Using yyparse() to make a two pass assembler?
-
23-08-2019 - |
Question
I'm writing an assembler for a custom micro controller I'm working on. I've got the assembler to a point where it will assemble instructions down to binary.
However, I'm now having problems with getting labels to work. Currently, when my assembler encounters a new label, it stores the name of the label and the memory location its referring to. When an instruction references a label, the assembler looks up the label and replaces the label with the appropriate value.
This is fine and dandy, but what if the label is defined after the instruction referencing it?

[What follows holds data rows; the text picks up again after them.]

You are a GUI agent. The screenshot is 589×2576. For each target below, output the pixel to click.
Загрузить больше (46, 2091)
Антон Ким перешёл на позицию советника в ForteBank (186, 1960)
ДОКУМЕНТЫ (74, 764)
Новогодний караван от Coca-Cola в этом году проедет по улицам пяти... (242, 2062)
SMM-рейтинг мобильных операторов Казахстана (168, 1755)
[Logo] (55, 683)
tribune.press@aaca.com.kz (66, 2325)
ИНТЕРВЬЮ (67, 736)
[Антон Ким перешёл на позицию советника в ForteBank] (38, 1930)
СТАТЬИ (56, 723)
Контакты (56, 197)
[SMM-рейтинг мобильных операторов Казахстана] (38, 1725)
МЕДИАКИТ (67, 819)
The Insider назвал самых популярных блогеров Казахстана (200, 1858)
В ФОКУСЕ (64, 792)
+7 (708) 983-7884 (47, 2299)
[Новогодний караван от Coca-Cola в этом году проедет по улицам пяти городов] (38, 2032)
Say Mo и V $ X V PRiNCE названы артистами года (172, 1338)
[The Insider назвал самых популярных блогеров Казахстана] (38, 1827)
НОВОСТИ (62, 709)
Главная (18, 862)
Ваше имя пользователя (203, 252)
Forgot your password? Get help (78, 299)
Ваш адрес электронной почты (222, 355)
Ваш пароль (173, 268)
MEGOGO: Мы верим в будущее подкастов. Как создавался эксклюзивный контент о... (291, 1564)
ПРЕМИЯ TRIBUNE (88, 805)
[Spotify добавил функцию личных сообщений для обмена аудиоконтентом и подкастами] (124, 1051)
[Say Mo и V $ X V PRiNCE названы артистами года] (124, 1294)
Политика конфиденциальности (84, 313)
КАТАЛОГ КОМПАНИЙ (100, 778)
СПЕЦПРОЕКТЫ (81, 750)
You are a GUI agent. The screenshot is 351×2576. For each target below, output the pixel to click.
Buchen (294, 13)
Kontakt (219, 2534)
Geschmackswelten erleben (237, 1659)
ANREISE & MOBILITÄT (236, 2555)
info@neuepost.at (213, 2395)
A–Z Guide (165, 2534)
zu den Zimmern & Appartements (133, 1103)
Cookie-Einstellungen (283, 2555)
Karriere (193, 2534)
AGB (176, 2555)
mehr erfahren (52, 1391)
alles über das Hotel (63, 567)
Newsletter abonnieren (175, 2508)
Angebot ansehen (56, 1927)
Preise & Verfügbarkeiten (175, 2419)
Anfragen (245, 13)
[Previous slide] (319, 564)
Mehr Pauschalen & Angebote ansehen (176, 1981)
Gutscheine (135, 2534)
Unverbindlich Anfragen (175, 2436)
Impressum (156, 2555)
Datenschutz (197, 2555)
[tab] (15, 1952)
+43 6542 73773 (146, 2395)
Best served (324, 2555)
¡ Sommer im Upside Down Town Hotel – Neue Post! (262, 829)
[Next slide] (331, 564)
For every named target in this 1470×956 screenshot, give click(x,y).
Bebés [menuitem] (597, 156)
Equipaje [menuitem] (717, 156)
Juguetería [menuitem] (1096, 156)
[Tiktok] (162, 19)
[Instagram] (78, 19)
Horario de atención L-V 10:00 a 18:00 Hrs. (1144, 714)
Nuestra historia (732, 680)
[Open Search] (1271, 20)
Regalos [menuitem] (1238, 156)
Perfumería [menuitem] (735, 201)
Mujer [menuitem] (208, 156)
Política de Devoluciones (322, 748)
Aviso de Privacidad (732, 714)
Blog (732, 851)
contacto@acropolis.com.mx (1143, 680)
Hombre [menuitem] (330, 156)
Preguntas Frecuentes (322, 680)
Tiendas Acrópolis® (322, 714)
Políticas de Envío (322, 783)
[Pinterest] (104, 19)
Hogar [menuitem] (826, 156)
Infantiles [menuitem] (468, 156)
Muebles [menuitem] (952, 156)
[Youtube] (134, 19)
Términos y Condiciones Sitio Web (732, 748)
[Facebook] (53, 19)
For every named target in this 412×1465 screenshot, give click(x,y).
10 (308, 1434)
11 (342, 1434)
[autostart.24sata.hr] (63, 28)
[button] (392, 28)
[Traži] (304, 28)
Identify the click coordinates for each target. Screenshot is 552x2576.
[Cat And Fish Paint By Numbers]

Because of this, I need to have my parser run over the code twice.
Here's what I currently have for my main function:
303 int main(int argc, char* argv[])
304 {
305
306 if(argc < 1 || strcmp(argv[1],"-h")==0 || 0==strcmp(argv[1],"--help"))
307 {
308 //printf("%s\n", usage);
309 return 1;
310 }
311 // redirect stdin to the file pointer
312 int stdin = dup(0);
313 close(0);
314
315 // pass 1 on the file
316 int fp = open(argv[1], O_RDONLY, "r");
317 dup2(fp, 0);
318
319 yyparse();
320
321 lseek(fp, SEEK_SET, 0);
322
323 // pass 2 on the file
324 if(secondPassNeeded)
325 {
326 fp = open(argv[1], O_RDONLY, "r");
327 dup2(fp, 0);
328 yyparse();
329 }
330 close(fp);
331
332 // restore stdin
333 dup2(0, stdin);
334
335 for(int i = 0; i < labels.size(); i++)
336 {
337 printf("Label: %s, Loc: %d\n", labels[i].name.c_str(), labels[i].memoryLoc);
338 }
339 return 0;
340 }
I'm using this inside a flex/bison configuration.
Solution
If that is all you need, you don't need a full two-pass assembler. If the label is not defined when you reference it, you simply output a stand-in address (say 0x0000) and have a data structure that lists all of the places with forward references and what symbol they refered to. At the end of the file (or block if you have local symbols), you simply go through that list and patch the addresses.